### TASK OBJECTIVE
Your answer must be the listing repeated word for word, without its pictures.
┏━━
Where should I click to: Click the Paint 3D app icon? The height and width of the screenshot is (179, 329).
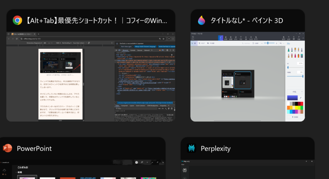pyautogui.click(x=201, y=20)

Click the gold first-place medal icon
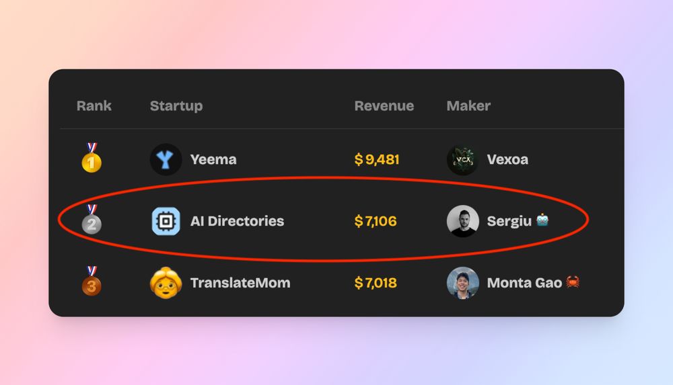tap(92, 158)
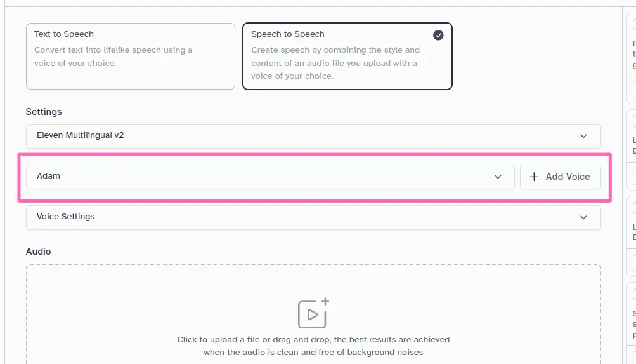
Task: Select the Text to Speech mode card
Action: click(x=131, y=56)
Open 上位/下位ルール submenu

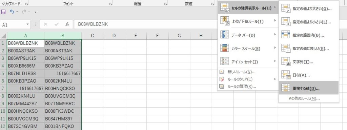pos(248,21)
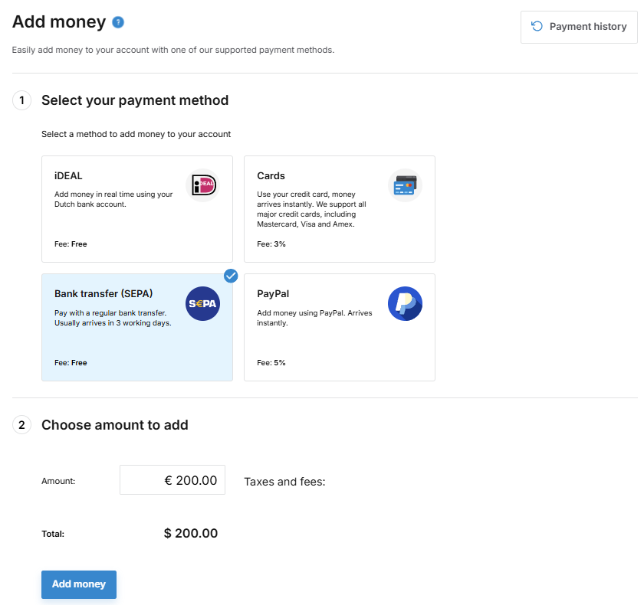Click the iDEAL logo icon
The image size is (644, 605).
pyautogui.click(x=203, y=185)
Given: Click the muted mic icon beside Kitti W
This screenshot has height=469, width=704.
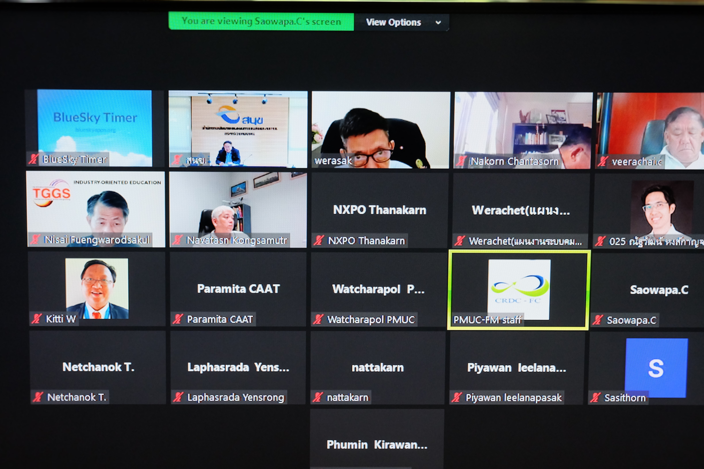Looking at the screenshot, I should coord(37,319).
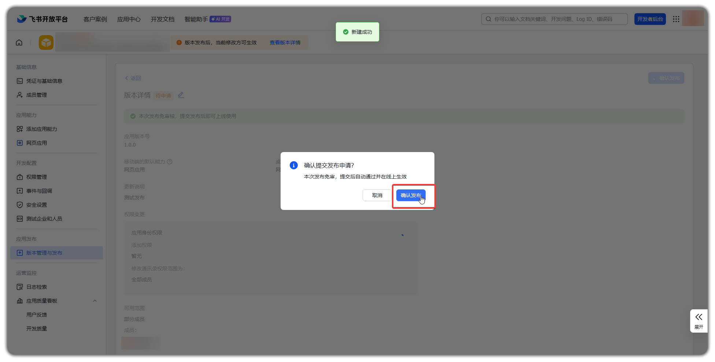
Task: Click help icon beside 移动端的默认能力
Action: click(170, 162)
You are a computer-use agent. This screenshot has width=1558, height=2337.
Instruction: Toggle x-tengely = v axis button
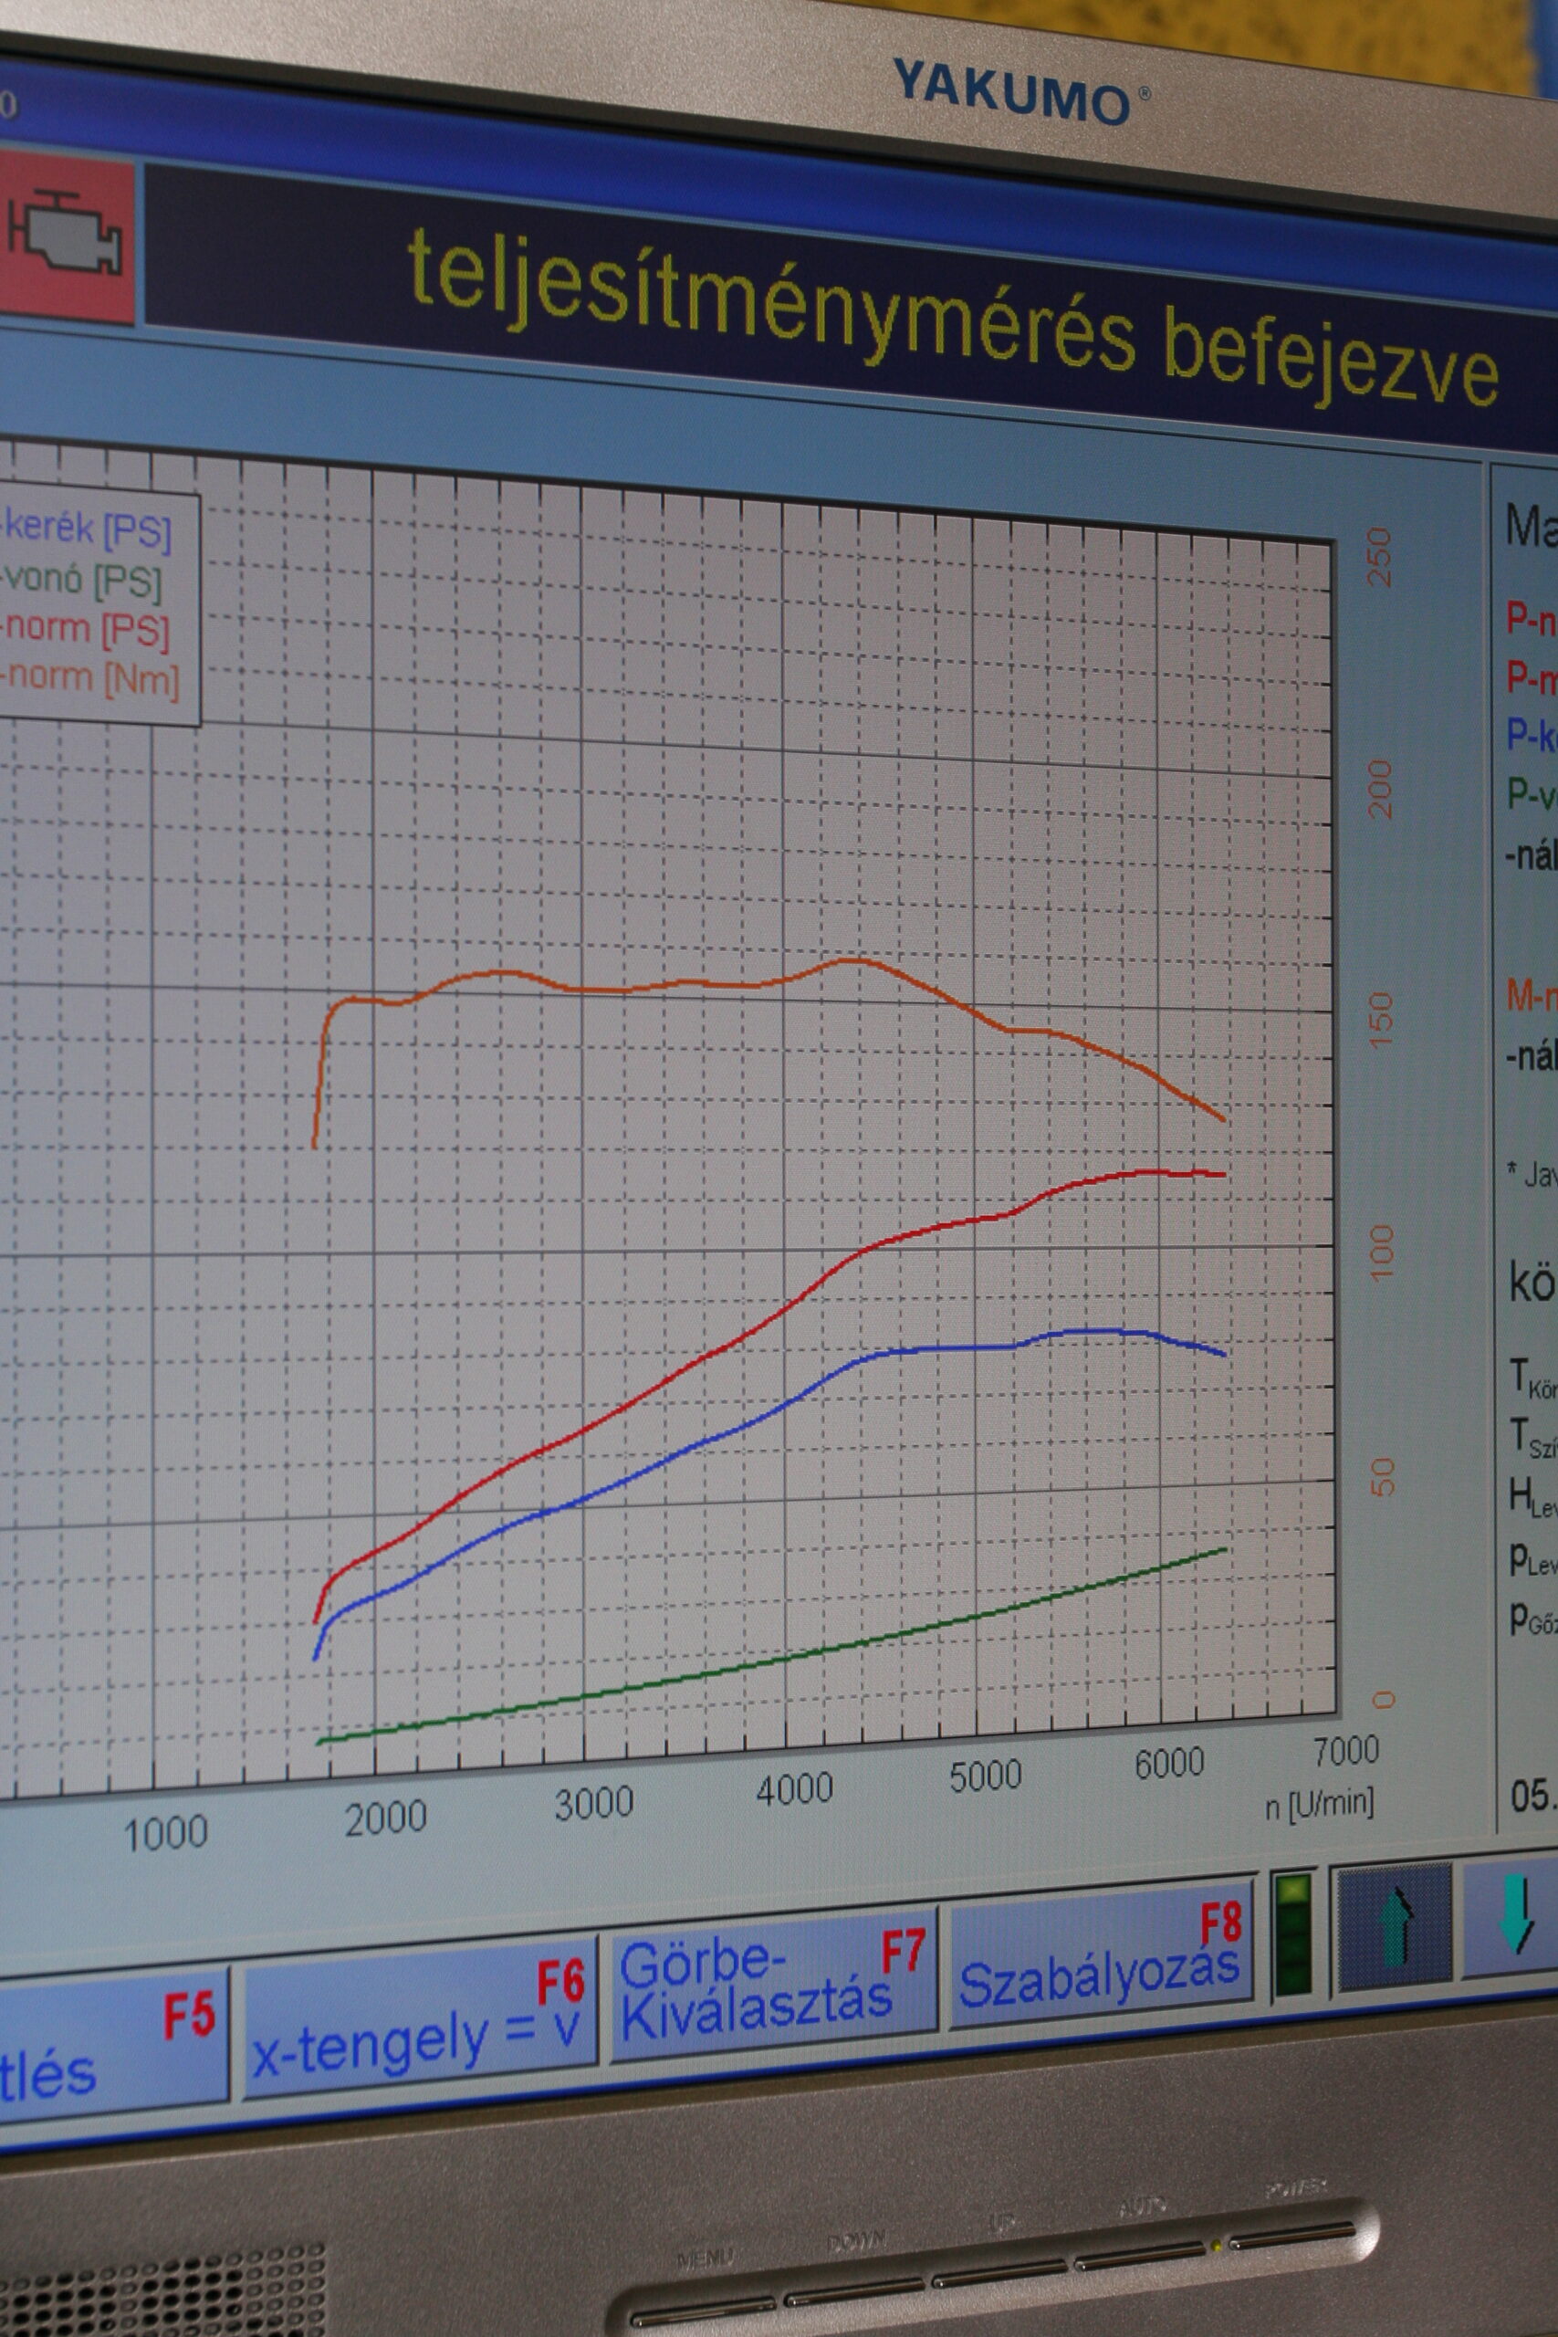click(x=418, y=2017)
┗━━
### WRITTEN ANSWER
Where should I click to: Click the Paint 3D app icon? The height and width of the screenshot is (179, 329).
pyautogui.click(x=201, y=20)

Click the gold first-place medal icon
tap(92, 158)
Task: Select the Text to Speech mode card
Action: click(x=131, y=56)
Open 上位/下位ルール submenu

pos(248,21)
Click the iDEAL logo icon
The image size is (644, 605).
pyautogui.click(x=203, y=185)
Given: Click the muted mic icon beside Kitti W
This screenshot has height=469, width=704.
Looking at the screenshot, I should coord(37,319).
Task: Click help icon beside 移动端的默认能力
Action: click(170, 162)
You are a computer-use agent. This screenshot has width=1558, height=2337.
Instruction: Toggle x-tengely = v axis button
click(x=418, y=2017)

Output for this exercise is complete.